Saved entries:
────
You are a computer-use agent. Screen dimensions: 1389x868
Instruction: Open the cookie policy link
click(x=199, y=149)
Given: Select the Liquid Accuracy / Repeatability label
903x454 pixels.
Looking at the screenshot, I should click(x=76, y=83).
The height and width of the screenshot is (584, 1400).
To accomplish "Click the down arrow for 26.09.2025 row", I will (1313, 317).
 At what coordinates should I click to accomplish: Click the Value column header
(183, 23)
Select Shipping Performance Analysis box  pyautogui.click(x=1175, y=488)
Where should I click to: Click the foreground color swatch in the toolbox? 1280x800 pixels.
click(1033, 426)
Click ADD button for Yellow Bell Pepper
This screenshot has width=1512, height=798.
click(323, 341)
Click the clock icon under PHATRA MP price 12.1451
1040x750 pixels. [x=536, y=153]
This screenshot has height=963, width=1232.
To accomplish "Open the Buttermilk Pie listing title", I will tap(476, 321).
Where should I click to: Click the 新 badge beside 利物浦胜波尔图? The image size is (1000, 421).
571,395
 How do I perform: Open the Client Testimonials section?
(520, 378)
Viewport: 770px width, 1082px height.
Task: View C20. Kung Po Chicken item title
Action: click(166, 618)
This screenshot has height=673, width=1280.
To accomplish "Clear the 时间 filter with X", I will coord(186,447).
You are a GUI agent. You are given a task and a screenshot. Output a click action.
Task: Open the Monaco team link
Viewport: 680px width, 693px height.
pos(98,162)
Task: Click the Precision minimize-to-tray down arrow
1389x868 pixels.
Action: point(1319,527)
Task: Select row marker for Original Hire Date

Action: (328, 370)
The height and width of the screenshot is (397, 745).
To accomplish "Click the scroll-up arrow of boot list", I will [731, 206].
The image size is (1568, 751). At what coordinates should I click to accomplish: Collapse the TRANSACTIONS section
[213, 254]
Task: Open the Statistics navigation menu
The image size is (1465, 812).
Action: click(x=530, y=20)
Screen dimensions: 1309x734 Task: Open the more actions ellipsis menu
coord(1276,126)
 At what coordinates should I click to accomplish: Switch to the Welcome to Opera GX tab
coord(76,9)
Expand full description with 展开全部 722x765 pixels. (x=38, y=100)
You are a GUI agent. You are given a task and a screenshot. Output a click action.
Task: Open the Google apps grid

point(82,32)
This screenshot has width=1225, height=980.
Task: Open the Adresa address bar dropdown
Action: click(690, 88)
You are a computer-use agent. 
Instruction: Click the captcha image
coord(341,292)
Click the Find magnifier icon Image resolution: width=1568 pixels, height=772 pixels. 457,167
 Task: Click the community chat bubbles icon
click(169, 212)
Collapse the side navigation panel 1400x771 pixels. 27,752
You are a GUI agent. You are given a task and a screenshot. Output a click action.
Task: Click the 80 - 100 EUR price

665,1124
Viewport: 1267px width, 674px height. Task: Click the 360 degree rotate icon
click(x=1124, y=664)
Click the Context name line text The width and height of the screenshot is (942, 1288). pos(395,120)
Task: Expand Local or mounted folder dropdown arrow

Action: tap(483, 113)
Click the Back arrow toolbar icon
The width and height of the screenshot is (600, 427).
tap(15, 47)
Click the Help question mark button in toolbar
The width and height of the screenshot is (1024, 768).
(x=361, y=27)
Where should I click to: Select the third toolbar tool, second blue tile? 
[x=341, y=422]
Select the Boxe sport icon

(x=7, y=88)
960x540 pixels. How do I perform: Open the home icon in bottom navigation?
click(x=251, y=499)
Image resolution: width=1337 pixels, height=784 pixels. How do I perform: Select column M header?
────
Task instructions: Using the entries above, give again exactly the lines from the line holding "Click the clock" through the line holding "Task: Click the Precision". Include both end lines and nothing else.

Exercise answer:
Click the clock icon under PHATRA MP price 12.1451
1040x750 pixels. [x=536, y=153]
This screenshot has height=963, width=1232.
To accomplish "Open the Buttermilk Pie listing title", I will tap(476, 321).
Where should I click to: Click the 新 badge beside 利物浦胜波尔图? The image size is (1000, 421).
571,395
 How do I perform: Open the Client Testimonials section?
(520, 378)
Viewport: 770px width, 1082px height.
Task: View C20. Kung Po Chicken item title
Action: click(166, 618)
This screenshot has height=673, width=1280.
To accomplish "Clear the 时间 filter with X", I will coord(186,447).
You are a GUI agent. You are given a task and a screenshot. Output a click action.
Task: Open the Monaco team link
Viewport: 680px width, 693px height.
pos(98,162)
Task: Click the Precision minimize-to-tray down arrow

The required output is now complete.